From The Hob by Paul Keating
This Thanksgiving let's give thanks for being so fortunate and help those affected by Hurricane Sandy
Posted on Thursday, November 22, 2012 at 12:19 AM
- Dingle doesn’t disappoint with annual Feile na Bealtaine festival of Irish music and arts
- Summer schools keep the tradition of Irish music alive
- Visiting the Dingle Peninsula in all its glory for The Gathering 2013
- Debut for new New Jersey Irish festival GaelFest
- Shining tribute to dance legend Donny Golden held in Mineola
Christel Rice Astin among the Rockaway ruins.
The wonderful Thanksgiving holiday is upon us now, and while it is still very important to take stock of all we have been given in the past year and realize that we have so much to be grateful for, we know that isn’t the case for so many in our area of the Northeast whose lives have been turned upside down.

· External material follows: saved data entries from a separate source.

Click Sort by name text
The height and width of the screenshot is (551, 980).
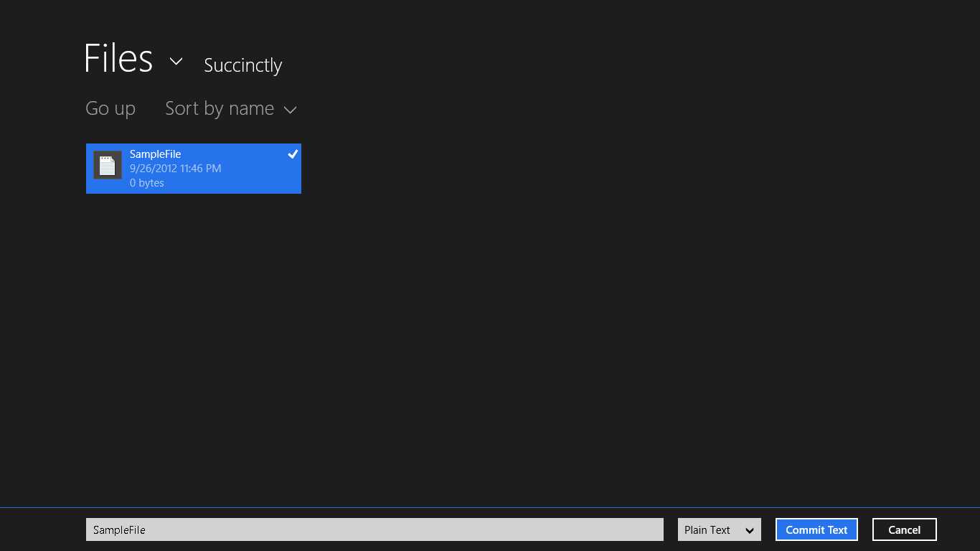[x=219, y=108]
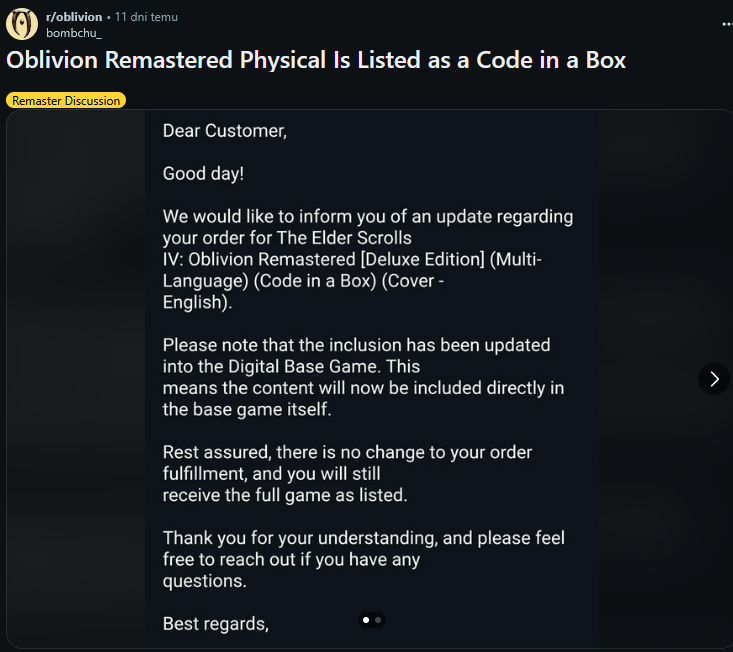733x652 pixels.
Task: Go to the next gallery image arrow
Action: 713,378
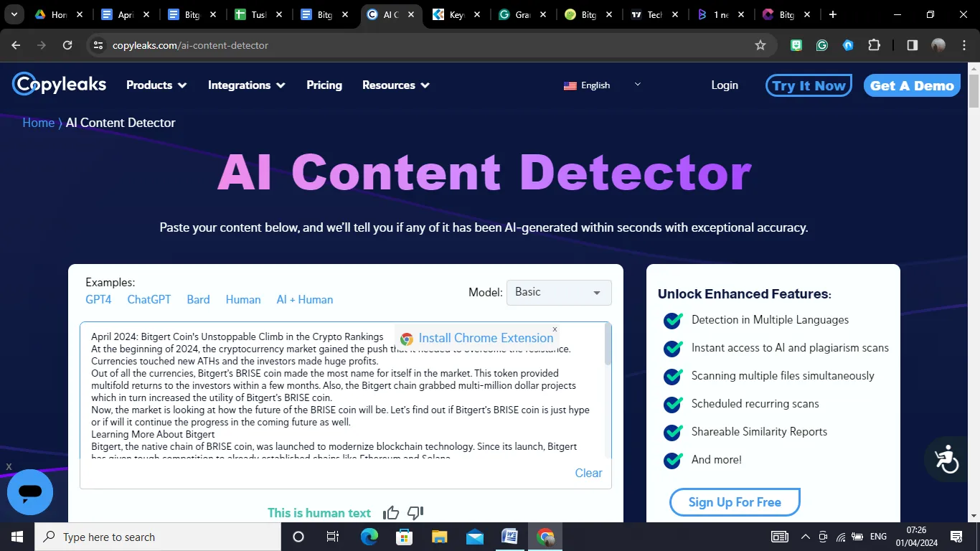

And perhaps the media crush of attention on Hurricane Sandy storm-ravaged areas is abating somewhat due to another blowup in the Middle East, the looming fiscal cliff and that dreaded seasonal chestnut Black Friday and the obsessive focus on holiday sales and retail shopping.
But I can’t think of a more inappropriate focus at this time of great suffering and dislocation for so many of our friends and neighbors -- and many we don’t know at all -- than dashing out before the Thanksgiving leftovers are put away or before the cock crows on Friday to forage for things we may not really need.
What I would like to see is folks continue or bolster the great spirit of volunteerism that has been occurring at so many places up and down the East Coast that stood in Sandy’s way as she barreled her way into our region. For one year, can’t we replace the idea of running around buying things and wrapping them up under the Christmas tree and give of ourselves to help those who suffered and lost so much?
This coming Saturday is a massive Day of Action organized by Irish community leaders on Saturday, and there will be loads of ways that many of us can get involved to help those who need it most.
The Rockaways remain central in my own mind because of what I have witnessed on a couple of trips there and my own history, and what I read about every day in various media and my Facebook friends accounts.
I have heard from so many people far away from here who have never set foot on its sandy shore, but who feel the suffering expressed on so many postings and repostings on my wall and look for ways to help.
Directing them to effective aid operations is one way to help out, and we can be thankful for the Internet allowing us to connect with people in a way that still tugs at their heartstrings.
Like the Jersey Shore, Staten Island, Connecticut, Broad Channel, Brooklyn and other areas that bore the massively destructive force of what was only a level one hurricane, the Rockaways have devastated so many people.
With the extensive damage to the infrastructure in these areas and many buildings that will not be habitable for awhile, it will take a lot of resources that this sorely-stretched nation is seemingly running out of right now.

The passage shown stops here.